What this task involves: Below are some records. Quote exactly the lines from the one that contains "This screenshot has width=662, height=486." through the last, both included, and leave out the pictures.

· · · · ·

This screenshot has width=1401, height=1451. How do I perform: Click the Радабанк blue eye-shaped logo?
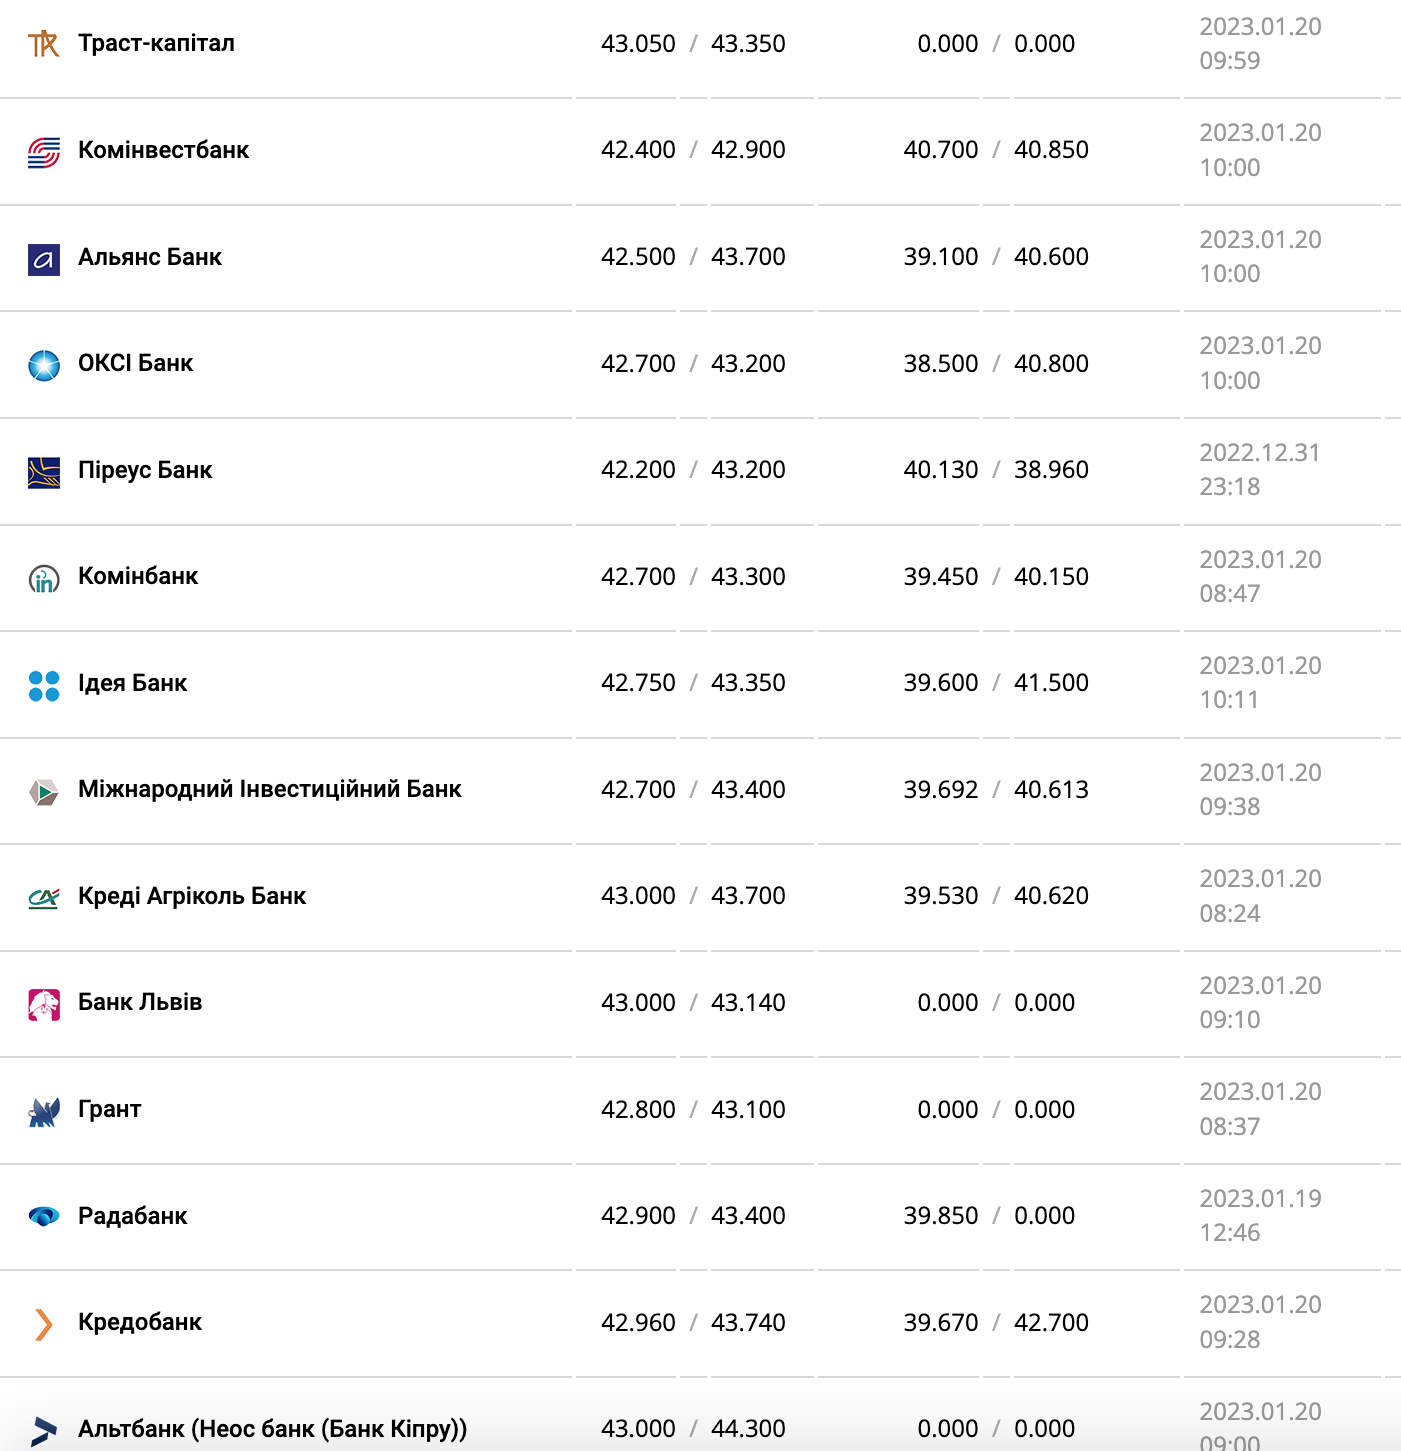(x=44, y=1217)
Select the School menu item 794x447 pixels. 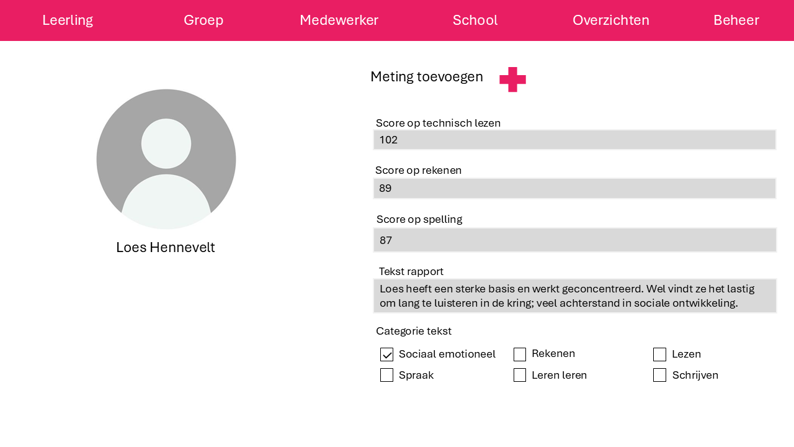(475, 20)
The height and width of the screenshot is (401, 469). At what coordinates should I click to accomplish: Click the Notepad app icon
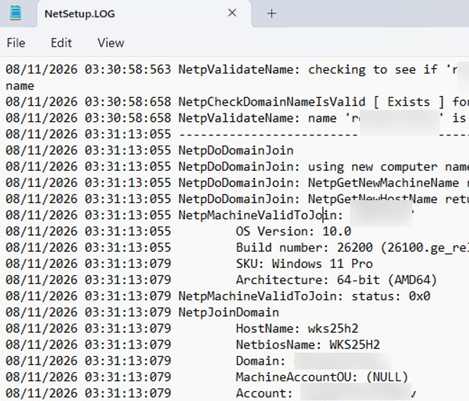pos(15,13)
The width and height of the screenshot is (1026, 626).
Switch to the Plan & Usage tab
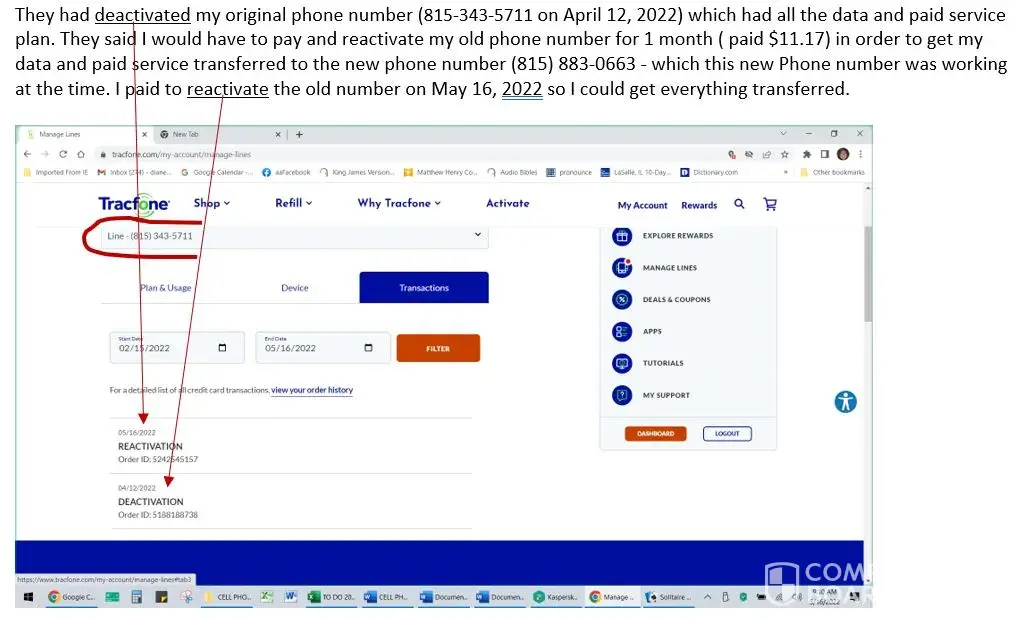165,288
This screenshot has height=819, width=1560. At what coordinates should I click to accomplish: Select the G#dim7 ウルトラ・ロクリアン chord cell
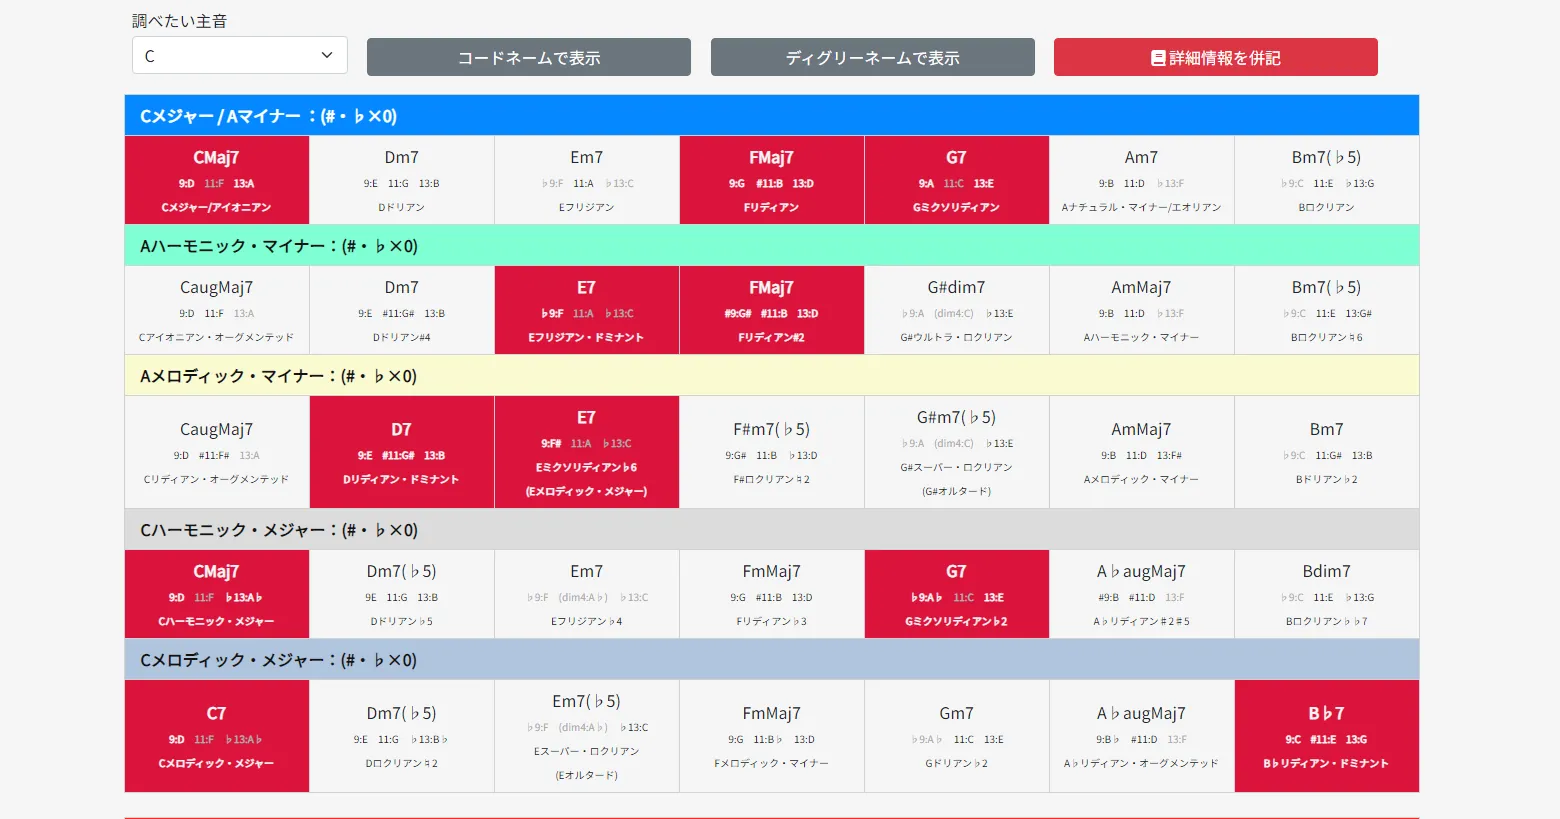pos(957,310)
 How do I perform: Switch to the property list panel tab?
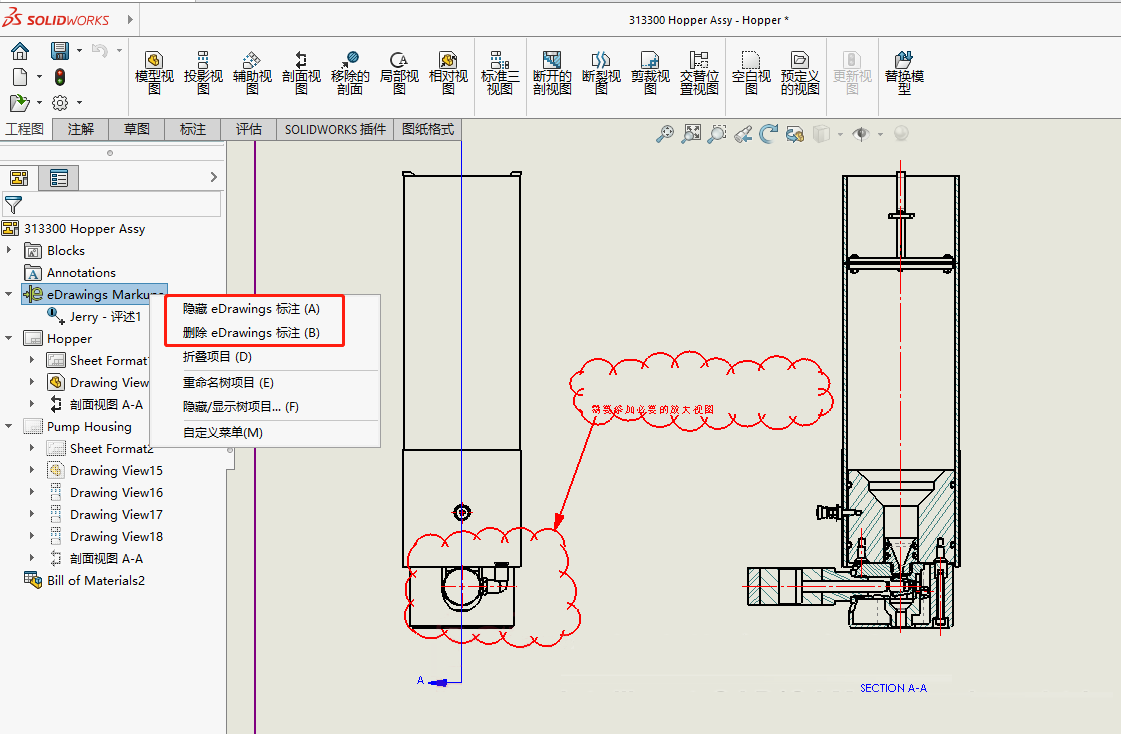59,178
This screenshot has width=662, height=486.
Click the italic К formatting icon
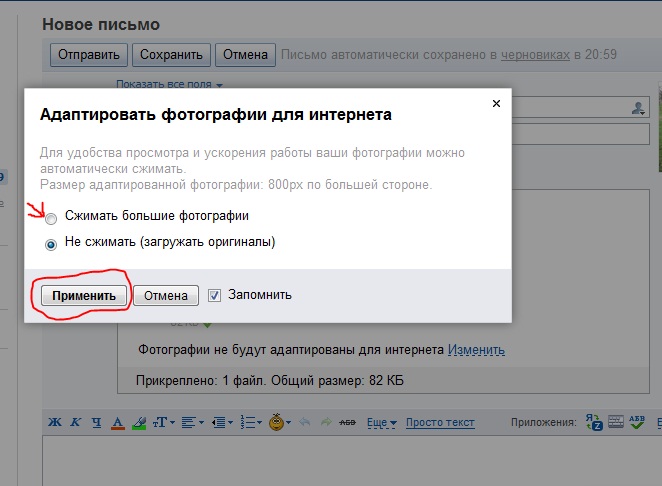pyautogui.click(x=76, y=423)
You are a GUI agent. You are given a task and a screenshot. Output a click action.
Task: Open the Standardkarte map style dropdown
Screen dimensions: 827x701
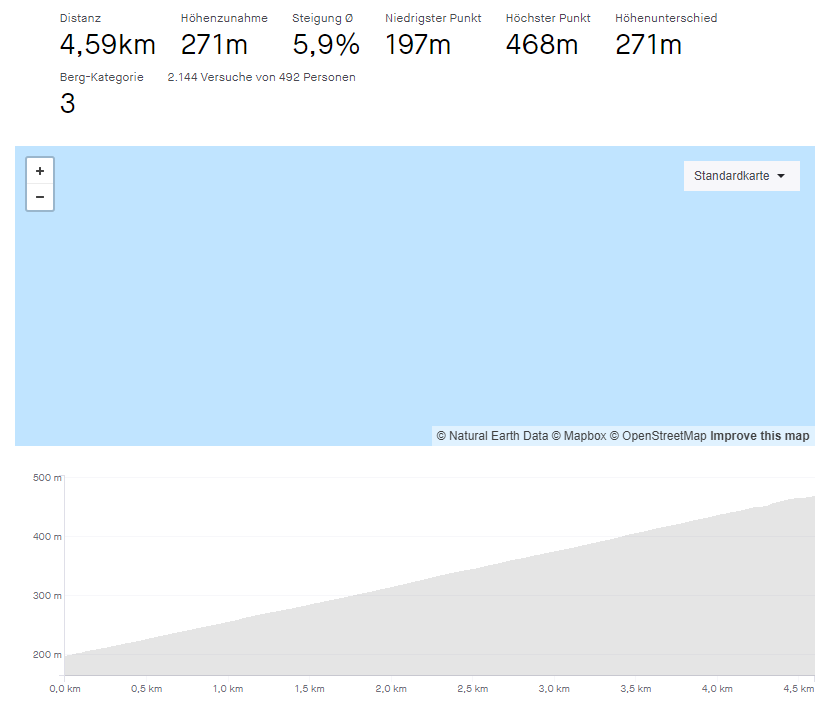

· · · · ·

Answer to the exercise:
This screenshot has width=662, height=486.
Click the italic К formatting icon
pyautogui.click(x=76, y=423)
You are a GUI agent. You are given a task and a screenshot. Output a click action.
Task: Open the Standardkarte map style dropdown
Screen dimensions: 827x701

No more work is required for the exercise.